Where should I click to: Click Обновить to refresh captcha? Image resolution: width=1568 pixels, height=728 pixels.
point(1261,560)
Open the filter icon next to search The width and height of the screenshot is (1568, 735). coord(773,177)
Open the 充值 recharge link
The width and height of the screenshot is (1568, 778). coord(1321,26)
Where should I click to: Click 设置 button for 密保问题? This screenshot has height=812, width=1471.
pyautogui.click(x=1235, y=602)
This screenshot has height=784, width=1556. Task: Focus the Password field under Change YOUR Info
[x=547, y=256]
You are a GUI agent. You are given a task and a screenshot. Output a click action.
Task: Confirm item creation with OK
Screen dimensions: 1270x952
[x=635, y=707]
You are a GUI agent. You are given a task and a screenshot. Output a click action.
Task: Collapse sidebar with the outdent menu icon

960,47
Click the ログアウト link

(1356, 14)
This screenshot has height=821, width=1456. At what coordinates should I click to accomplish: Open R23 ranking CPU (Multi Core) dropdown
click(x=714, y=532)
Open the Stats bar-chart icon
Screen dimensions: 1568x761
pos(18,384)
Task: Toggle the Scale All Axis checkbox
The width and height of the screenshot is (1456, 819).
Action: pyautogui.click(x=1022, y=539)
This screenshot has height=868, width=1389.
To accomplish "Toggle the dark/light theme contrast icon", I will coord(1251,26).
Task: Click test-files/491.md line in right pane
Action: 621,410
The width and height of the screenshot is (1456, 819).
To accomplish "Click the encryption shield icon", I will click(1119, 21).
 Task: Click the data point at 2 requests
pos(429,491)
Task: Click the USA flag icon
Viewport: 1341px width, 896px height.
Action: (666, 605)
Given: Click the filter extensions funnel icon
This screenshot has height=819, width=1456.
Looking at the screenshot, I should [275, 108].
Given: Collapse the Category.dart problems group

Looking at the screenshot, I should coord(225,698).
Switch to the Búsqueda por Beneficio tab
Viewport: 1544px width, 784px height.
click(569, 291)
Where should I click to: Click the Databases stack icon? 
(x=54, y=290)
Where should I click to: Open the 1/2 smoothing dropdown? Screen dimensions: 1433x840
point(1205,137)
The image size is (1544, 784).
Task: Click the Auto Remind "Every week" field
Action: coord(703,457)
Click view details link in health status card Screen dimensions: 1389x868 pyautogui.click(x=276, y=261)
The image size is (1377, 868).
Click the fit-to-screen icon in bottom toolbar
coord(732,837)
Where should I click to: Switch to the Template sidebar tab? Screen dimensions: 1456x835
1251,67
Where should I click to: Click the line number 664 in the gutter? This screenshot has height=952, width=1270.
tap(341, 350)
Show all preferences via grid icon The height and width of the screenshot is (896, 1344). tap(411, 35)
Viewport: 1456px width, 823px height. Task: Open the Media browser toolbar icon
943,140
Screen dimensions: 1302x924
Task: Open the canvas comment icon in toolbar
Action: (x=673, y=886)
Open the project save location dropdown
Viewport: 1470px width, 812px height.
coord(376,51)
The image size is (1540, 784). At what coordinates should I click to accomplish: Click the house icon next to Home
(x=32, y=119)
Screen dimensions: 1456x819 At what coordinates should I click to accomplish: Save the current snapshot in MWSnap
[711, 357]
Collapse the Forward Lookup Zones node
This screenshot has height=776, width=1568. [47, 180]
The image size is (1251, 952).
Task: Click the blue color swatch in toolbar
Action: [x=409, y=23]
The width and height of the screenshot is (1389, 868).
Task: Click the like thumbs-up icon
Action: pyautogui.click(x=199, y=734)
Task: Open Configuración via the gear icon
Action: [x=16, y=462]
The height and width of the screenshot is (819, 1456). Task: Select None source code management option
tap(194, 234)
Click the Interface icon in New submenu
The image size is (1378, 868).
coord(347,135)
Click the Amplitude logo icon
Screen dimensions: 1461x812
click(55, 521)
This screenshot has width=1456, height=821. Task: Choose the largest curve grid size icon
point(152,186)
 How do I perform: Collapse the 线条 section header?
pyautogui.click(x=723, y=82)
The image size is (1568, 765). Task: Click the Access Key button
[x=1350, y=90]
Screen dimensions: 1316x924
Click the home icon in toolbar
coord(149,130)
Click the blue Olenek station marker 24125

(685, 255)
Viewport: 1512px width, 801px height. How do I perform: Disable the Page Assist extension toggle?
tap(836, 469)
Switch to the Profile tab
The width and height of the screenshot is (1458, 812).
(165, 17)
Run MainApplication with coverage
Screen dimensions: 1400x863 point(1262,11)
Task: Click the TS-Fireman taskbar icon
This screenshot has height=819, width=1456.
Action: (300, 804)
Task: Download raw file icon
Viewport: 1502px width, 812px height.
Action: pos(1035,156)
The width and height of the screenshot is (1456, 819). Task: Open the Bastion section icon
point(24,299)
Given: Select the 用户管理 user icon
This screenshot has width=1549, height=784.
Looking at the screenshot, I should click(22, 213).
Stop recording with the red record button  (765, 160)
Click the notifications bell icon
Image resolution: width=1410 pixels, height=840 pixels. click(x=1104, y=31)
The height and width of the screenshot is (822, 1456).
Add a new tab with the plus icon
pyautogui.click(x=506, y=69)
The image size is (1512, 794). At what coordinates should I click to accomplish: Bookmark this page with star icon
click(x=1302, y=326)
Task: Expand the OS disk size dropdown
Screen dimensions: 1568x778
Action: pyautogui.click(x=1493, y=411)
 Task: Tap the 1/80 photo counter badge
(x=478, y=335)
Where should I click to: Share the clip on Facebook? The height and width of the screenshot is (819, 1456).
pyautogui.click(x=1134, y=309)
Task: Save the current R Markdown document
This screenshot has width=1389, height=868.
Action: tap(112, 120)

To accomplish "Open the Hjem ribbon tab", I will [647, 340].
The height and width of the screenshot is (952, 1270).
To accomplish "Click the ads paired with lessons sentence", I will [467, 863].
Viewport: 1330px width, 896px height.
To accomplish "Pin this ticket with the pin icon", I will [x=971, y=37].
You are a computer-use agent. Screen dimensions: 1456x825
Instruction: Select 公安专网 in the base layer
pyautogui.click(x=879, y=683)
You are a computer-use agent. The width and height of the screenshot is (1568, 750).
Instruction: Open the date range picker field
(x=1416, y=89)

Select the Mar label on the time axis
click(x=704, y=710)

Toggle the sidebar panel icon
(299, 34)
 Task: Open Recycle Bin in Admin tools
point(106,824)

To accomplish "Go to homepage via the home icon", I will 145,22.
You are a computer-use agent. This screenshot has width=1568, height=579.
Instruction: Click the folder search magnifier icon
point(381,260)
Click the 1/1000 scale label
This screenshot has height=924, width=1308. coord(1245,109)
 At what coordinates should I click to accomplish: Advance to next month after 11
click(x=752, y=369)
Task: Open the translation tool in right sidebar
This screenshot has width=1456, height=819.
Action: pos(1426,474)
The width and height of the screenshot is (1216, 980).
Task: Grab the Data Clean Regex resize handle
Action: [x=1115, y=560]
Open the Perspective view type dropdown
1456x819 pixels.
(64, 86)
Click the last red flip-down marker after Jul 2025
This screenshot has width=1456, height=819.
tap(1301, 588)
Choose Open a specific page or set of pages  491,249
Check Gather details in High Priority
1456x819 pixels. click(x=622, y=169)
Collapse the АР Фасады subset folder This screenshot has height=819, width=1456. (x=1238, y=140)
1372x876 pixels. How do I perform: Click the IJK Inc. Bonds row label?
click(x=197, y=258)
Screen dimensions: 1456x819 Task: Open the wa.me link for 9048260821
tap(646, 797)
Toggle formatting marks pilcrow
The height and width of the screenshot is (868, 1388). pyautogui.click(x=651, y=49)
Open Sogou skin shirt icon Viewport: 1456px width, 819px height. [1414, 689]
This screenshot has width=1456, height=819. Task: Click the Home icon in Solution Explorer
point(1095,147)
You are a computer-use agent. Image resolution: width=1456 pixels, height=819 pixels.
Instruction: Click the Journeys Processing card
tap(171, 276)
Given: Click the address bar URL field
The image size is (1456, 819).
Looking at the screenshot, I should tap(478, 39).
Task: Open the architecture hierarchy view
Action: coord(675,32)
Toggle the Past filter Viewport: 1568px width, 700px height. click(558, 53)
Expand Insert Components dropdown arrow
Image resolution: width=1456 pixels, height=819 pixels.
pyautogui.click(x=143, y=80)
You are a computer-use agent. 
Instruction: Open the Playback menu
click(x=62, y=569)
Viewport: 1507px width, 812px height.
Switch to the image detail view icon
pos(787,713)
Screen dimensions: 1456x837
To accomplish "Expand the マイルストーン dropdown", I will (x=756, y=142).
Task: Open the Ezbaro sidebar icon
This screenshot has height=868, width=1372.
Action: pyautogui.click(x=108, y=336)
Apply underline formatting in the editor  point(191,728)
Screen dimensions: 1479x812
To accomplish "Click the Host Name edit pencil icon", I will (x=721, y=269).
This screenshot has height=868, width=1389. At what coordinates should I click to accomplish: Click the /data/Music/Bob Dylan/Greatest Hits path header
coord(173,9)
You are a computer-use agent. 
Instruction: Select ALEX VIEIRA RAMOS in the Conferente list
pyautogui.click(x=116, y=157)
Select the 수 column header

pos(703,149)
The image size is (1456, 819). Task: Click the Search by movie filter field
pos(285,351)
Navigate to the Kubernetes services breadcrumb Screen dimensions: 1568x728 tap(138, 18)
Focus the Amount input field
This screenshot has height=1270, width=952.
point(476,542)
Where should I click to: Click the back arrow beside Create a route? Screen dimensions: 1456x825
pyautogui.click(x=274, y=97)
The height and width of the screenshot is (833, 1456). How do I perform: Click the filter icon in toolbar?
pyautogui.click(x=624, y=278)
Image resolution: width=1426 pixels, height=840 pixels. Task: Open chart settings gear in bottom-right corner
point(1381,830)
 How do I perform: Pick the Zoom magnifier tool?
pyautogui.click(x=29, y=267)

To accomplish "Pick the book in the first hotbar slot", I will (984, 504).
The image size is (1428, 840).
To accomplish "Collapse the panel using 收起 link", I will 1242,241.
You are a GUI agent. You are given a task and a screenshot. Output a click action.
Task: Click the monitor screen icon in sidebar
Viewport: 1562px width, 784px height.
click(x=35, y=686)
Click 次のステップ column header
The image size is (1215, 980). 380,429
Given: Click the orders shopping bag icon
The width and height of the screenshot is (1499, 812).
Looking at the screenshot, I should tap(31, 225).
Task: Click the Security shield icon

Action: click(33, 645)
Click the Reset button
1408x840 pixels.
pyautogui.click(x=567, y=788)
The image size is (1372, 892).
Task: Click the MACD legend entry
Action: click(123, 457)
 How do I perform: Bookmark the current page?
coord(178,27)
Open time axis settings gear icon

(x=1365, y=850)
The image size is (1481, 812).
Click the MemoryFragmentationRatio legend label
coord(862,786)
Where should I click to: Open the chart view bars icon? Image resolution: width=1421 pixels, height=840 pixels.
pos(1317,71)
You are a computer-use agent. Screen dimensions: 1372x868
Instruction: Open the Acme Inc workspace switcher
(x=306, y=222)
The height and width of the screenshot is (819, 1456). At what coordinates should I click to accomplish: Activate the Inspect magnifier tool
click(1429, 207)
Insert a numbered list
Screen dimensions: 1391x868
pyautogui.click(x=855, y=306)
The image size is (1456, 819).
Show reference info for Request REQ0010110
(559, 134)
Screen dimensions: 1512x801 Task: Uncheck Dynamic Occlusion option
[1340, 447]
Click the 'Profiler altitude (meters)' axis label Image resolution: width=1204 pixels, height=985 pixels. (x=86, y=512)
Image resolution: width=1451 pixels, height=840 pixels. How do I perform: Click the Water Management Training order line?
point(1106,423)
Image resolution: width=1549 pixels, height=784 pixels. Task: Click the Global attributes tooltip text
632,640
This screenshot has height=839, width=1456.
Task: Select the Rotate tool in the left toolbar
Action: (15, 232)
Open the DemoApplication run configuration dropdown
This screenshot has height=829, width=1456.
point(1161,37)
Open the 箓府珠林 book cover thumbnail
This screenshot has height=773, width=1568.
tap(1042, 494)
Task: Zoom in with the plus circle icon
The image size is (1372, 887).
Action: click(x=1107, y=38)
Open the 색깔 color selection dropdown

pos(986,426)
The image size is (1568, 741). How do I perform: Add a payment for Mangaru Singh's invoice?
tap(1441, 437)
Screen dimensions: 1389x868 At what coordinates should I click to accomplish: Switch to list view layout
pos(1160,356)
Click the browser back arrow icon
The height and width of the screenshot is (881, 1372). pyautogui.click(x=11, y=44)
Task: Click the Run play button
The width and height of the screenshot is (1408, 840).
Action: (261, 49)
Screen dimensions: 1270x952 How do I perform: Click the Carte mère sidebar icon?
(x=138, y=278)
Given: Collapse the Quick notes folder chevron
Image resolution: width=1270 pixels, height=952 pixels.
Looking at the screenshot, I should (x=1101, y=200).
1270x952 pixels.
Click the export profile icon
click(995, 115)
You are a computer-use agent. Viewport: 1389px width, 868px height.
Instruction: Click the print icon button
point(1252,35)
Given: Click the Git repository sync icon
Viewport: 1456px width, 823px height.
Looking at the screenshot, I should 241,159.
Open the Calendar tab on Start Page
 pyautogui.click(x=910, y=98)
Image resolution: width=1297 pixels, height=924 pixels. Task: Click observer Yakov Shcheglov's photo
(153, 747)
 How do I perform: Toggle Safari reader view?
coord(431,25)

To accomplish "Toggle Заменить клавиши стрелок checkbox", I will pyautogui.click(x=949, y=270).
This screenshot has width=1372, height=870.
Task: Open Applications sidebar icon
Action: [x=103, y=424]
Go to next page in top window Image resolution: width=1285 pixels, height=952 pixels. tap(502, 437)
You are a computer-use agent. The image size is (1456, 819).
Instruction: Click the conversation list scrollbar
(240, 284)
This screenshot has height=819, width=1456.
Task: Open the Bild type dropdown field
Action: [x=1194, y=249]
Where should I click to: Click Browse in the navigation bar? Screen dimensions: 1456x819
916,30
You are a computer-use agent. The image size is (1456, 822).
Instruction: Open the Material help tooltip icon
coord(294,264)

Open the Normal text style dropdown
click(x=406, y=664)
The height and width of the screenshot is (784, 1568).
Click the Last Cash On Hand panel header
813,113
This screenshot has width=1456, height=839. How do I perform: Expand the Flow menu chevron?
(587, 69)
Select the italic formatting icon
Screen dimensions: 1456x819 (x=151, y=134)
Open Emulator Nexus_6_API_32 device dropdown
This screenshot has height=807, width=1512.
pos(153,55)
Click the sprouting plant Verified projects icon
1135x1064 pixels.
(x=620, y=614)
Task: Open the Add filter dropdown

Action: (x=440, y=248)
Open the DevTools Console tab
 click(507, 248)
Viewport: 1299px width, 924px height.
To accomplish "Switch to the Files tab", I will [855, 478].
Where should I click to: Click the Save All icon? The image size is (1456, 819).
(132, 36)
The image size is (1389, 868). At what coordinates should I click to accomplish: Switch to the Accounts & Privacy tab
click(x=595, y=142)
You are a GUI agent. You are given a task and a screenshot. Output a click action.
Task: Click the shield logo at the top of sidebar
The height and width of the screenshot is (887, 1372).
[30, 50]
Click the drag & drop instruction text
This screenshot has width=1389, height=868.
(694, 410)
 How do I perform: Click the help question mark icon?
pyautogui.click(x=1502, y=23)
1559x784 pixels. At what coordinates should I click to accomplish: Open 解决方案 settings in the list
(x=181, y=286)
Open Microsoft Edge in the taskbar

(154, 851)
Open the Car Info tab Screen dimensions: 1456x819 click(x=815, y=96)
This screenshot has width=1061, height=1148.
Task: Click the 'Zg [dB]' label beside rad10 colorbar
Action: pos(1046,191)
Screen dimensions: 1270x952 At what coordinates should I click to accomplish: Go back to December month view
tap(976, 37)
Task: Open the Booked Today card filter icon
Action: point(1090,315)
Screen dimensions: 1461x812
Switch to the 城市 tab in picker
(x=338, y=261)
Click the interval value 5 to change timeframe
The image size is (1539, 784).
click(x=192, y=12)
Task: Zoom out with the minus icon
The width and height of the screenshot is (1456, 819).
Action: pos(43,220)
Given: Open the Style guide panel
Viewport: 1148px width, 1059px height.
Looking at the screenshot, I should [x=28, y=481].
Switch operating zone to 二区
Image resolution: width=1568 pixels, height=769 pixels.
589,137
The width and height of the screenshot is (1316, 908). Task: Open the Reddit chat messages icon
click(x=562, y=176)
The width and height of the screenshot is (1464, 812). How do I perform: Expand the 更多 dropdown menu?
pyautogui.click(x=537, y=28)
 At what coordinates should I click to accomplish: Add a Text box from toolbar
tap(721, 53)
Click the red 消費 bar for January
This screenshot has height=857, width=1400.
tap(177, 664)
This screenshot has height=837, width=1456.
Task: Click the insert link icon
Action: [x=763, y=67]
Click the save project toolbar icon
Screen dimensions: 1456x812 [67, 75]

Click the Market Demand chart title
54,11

§ Task goal
Above are the records; copy exactly the lines from the line with "Image resolution: width=1549" through the line with "Task: Zoom in with the plus circle icon", both included.

§ Output
Image resolution: width=1549 pixels, height=784 pixels. Task: Click the Global attributes tooltip text
632,640
This screenshot has height=839, width=1456.
Task: Select the Rotate tool in the left toolbar
Action: (15, 232)
Open the DemoApplication run configuration dropdown
This screenshot has height=829, width=1456.
point(1161,37)
Open the 箓府珠林 book cover thumbnail
This screenshot has height=773, width=1568.
tap(1042, 494)
Task: Zoom in with the plus circle icon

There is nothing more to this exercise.